Under no circumstances alter the records; copy each one exactly.

==== Data provided ====

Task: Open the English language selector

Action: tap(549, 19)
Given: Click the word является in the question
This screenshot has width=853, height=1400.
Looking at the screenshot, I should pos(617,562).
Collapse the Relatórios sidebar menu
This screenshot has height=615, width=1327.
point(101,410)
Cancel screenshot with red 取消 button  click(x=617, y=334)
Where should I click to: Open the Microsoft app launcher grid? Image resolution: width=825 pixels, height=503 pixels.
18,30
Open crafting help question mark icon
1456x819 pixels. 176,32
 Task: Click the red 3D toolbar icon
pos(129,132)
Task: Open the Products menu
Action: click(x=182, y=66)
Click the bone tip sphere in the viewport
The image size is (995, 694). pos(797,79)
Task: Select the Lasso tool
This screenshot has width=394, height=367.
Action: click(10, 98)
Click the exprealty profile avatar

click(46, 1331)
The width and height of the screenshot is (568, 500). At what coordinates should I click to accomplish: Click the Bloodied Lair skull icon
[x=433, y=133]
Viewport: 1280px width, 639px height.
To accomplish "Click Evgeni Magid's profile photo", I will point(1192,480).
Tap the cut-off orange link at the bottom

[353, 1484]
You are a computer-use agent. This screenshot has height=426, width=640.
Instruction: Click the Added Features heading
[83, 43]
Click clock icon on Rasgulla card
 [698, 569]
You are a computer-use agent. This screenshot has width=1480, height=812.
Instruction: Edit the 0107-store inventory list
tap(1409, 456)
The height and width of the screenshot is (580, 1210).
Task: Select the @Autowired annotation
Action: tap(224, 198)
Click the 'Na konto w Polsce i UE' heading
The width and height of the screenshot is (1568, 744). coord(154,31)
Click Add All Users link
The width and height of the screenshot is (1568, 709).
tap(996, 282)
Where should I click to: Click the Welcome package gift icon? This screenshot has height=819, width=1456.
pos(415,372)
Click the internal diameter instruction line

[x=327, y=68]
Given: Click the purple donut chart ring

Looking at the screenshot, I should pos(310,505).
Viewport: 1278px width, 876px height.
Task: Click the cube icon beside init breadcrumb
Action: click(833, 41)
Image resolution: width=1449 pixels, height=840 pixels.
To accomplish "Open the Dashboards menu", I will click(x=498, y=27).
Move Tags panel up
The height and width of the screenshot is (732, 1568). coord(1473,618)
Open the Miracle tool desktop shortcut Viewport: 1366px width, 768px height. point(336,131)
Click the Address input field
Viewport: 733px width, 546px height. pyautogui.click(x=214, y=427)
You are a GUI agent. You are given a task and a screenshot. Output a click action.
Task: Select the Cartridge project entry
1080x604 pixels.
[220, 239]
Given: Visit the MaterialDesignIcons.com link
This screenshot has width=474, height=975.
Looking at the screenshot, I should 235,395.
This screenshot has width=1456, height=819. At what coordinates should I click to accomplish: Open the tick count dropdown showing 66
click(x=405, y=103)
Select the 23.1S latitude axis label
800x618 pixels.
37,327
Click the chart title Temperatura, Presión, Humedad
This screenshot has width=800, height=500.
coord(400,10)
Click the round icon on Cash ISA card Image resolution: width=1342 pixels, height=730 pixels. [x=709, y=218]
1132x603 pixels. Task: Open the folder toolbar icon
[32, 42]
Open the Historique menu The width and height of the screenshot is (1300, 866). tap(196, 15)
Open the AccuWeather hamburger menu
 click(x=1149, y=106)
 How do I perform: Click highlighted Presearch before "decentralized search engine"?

====

Solution for this problem
Task: Open the English language selector

Action: tap(549, 19)
Given: Click the word является in the question
This screenshot has width=853, height=1400.
Looking at the screenshot, I should pos(617,562).
Collapse the Relatórios sidebar menu
This screenshot has height=615, width=1327.
point(101,410)
Cancel screenshot with red 取消 button  click(x=617, y=334)
Where should I click to: Open the Microsoft app launcher grid? Image resolution: width=825 pixels, height=503 pixels.
18,30
Open crafting help question mark icon
1456x819 pixels. 176,32
 Task: Click the red 3D toolbar icon
pos(129,132)
Task: Open the Products menu
Action: click(x=182, y=66)
Click the bone tip sphere in the viewport
The image size is (995, 694). pos(797,79)
Task: Select the Lasso tool
This screenshot has width=394, height=367.
Action: click(10, 98)
Click the exprealty profile avatar

click(46, 1331)
The width and height of the screenshot is (568, 500). At what coordinates should I click to accomplish: Click the Bloodied Lair skull icon
[x=433, y=133]
Viewport: 1280px width, 639px height.
To accomplish "Click Evgeni Magid's profile photo", I will point(1192,480).
Tap the cut-off orange link at the bottom

[353, 1484]
You are a computer-use agent. This screenshot has height=426, width=640.
Instruction: Click the Added Features heading
[83, 43]
Click clock icon on Rasgulla card
 [698, 569]
You are a computer-use agent. This screenshot has width=1480, height=812.
Instruction: Edit the 0107-store inventory list
tap(1409, 456)
The height and width of the screenshot is (580, 1210).
Task: Select the @Autowired annotation
Action: tap(224, 198)
Click the 'Na konto w Polsce i UE' heading
The width and height of the screenshot is (1568, 744). coord(154,31)
Click Add All Users link
The width and height of the screenshot is (1568, 709).
tap(996, 282)
Where should I click to: Click the Welcome package gift icon? This screenshot has height=819, width=1456.
pos(415,372)
Click the internal diameter instruction line

[x=327, y=68]
Given: Click the purple donut chart ring

Looking at the screenshot, I should pos(310,505).
Viewport: 1278px width, 876px height.
Task: Click the cube icon beside init breadcrumb
Action: click(833, 41)
Image resolution: width=1449 pixels, height=840 pixels.
To accomplish "Open the Dashboards menu", I will click(x=498, y=27).
Move Tags panel up
The height and width of the screenshot is (732, 1568). coord(1473,618)
Open the Miracle tool desktop shortcut Viewport: 1366px width, 768px height. point(336,131)
Click the Address input field
Viewport: 733px width, 546px height. pyautogui.click(x=214, y=427)
You are a GUI agent. You are given a task and a screenshot. Output a click action.
Task: Select the Cartridge project entry
1080x604 pixels.
[220, 239]
Given: Visit the MaterialDesignIcons.com link
This screenshot has width=474, height=975.
Looking at the screenshot, I should 235,395.
This screenshot has width=1456, height=819. At what coordinates should I click to accomplish: Open the tick count dropdown showing 66
click(x=405, y=103)
Select the 23.1S latitude axis label
800x618 pixels.
37,327
Click the chart title Temperatura, Presión, Humedad
This screenshot has width=800, height=500.
coord(400,10)
Click the round icon on Cash ISA card Image resolution: width=1342 pixels, height=730 pixels. [x=709, y=218]
1132x603 pixels. Task: Open the folder toolbar icon
[32, 42]
Open the Historique menu The width and height of the screenshot is (1300, 866). tap(196, 15)
Open the AccuWeather hamburger menu
 click(x=1149, y=106)
 How do I perform: Click highlighted Presearch before "decentralized search engine"?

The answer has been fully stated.